[Opening GIVEN DATA section]

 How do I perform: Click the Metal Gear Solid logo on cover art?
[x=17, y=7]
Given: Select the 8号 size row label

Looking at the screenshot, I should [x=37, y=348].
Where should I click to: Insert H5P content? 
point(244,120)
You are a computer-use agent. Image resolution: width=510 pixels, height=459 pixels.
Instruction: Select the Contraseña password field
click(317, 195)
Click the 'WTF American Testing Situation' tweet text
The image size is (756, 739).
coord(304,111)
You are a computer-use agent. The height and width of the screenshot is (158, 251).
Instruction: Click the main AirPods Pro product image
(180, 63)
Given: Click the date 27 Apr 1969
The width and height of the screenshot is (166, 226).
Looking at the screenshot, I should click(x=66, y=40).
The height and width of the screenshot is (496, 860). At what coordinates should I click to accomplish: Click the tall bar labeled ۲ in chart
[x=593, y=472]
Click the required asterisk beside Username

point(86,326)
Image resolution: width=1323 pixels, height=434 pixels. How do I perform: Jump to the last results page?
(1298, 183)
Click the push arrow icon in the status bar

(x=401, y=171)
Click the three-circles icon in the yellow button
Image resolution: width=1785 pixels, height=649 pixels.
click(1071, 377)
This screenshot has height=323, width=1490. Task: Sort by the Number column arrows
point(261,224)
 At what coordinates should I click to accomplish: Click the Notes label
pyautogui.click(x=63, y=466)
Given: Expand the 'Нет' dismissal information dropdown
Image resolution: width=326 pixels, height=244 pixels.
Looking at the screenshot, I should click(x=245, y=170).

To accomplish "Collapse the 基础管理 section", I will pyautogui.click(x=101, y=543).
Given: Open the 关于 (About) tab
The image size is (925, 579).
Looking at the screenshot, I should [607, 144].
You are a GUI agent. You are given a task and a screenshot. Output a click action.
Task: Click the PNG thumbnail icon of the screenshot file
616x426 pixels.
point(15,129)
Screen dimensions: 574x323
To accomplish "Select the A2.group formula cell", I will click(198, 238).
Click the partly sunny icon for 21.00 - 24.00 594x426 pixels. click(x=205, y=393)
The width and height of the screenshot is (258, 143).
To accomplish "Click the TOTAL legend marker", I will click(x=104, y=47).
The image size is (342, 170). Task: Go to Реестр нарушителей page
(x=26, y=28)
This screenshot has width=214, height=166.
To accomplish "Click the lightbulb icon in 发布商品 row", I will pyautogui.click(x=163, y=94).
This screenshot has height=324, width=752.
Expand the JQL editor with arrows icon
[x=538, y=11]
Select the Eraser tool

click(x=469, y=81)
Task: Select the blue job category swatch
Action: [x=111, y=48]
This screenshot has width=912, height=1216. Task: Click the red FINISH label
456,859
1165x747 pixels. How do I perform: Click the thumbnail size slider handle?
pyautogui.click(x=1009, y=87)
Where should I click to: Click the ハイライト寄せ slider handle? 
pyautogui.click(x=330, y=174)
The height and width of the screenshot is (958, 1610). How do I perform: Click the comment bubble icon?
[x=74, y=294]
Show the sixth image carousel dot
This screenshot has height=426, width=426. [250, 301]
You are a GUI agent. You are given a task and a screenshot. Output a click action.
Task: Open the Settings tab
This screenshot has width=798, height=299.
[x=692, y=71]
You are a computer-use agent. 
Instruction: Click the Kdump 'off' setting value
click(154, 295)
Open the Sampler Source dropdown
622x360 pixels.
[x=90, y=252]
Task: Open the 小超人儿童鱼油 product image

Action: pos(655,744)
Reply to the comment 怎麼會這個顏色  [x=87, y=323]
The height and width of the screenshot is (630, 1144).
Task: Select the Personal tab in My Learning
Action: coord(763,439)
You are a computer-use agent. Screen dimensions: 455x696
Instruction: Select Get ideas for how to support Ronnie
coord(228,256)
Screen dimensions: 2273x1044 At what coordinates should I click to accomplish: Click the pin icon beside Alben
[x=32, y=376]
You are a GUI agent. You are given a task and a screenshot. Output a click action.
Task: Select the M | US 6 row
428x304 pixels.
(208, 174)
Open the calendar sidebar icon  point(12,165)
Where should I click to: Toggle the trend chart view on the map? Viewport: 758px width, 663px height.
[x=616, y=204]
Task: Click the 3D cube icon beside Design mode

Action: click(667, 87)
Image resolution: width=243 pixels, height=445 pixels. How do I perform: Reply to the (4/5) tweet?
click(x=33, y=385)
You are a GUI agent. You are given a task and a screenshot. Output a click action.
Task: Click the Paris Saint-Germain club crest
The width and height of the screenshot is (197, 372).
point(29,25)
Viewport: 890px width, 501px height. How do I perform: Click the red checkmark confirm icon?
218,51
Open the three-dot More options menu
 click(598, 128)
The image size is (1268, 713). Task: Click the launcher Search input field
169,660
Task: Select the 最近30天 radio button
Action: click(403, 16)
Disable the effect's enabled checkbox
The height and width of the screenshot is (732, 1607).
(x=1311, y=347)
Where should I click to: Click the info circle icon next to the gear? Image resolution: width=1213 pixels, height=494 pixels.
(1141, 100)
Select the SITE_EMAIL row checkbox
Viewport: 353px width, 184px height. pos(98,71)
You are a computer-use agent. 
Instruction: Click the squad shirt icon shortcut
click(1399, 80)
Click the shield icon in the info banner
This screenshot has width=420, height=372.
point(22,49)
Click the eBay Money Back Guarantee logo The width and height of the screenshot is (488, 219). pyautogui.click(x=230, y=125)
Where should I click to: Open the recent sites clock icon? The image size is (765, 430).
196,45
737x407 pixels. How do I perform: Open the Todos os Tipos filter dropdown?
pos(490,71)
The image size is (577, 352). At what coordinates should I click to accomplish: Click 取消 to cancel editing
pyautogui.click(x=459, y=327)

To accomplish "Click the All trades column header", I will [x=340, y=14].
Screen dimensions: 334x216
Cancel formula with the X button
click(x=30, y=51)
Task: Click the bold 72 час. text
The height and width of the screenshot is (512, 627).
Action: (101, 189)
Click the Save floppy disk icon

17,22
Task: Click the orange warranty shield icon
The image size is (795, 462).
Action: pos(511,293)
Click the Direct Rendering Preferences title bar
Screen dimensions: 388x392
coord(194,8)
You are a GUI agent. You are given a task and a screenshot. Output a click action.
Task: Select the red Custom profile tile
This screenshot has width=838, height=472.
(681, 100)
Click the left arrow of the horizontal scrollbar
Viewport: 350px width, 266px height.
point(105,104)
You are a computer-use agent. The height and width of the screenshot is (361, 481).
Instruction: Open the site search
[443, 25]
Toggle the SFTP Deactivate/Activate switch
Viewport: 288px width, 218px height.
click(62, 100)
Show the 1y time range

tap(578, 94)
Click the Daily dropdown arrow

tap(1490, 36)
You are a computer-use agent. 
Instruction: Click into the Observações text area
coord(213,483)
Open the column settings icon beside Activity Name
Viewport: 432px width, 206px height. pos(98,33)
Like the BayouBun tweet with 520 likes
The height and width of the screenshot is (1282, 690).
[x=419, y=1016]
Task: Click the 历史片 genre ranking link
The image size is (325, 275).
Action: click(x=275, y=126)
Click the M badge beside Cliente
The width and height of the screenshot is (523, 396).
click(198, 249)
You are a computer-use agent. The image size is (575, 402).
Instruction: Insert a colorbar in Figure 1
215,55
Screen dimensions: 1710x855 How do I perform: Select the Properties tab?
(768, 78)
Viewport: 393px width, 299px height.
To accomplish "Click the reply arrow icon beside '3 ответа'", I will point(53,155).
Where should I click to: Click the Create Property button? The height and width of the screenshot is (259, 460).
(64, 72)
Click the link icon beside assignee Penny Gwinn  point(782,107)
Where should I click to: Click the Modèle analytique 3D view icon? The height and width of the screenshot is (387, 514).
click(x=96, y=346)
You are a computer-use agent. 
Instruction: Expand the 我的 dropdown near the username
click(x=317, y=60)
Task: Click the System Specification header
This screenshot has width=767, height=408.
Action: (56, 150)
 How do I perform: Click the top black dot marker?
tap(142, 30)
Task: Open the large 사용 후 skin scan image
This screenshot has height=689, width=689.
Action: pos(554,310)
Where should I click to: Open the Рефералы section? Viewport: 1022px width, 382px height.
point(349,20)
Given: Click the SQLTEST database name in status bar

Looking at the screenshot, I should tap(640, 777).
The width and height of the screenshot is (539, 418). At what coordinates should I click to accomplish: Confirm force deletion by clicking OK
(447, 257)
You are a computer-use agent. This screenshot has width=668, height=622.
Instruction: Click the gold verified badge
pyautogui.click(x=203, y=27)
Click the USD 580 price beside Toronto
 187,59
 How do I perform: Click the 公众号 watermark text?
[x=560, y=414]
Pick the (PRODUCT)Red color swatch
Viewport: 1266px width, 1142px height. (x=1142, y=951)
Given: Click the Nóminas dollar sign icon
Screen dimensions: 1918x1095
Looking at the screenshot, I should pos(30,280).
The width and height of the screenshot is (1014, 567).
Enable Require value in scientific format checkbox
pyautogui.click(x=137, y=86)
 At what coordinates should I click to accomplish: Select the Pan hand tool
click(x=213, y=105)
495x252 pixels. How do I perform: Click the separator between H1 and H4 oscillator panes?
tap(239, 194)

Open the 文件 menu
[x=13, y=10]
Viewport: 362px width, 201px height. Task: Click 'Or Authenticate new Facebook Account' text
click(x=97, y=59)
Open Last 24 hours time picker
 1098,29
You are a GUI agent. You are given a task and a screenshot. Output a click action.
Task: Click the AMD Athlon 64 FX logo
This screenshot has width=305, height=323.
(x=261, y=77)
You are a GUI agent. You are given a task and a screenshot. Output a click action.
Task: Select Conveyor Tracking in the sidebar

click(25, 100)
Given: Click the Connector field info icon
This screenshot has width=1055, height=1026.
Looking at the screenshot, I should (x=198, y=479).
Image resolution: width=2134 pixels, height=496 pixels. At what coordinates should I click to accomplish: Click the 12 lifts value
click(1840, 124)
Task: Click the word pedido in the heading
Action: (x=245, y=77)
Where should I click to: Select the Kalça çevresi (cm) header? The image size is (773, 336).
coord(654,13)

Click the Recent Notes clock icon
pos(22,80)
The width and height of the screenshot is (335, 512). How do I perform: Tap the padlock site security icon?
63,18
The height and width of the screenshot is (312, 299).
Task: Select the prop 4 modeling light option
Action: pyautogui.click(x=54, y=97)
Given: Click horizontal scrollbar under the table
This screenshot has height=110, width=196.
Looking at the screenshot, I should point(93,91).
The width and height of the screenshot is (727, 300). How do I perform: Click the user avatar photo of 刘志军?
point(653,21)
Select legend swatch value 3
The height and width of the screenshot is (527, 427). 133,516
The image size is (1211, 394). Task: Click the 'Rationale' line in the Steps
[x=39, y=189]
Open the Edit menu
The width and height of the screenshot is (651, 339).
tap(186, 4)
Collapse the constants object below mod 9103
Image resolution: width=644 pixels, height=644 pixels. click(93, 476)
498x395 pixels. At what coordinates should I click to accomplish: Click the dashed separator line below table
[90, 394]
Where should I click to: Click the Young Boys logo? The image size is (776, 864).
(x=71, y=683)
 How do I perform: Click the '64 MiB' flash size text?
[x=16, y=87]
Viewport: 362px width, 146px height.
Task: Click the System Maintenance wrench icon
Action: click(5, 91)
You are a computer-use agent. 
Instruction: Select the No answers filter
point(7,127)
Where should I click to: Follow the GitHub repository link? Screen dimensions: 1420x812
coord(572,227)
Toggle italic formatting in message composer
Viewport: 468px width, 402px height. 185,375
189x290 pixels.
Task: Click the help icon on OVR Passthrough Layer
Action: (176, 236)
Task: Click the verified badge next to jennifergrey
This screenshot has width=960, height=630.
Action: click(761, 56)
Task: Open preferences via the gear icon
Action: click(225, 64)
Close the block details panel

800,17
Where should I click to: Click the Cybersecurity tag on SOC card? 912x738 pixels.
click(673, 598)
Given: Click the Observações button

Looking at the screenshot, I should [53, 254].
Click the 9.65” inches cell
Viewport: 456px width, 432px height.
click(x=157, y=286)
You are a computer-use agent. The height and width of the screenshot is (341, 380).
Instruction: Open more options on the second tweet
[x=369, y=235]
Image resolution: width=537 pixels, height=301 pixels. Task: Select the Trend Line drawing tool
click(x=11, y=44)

[Closing GIVEN DATA section]

For the listing above, state how many lines contain the string "cell". Give the number and nothing else.

2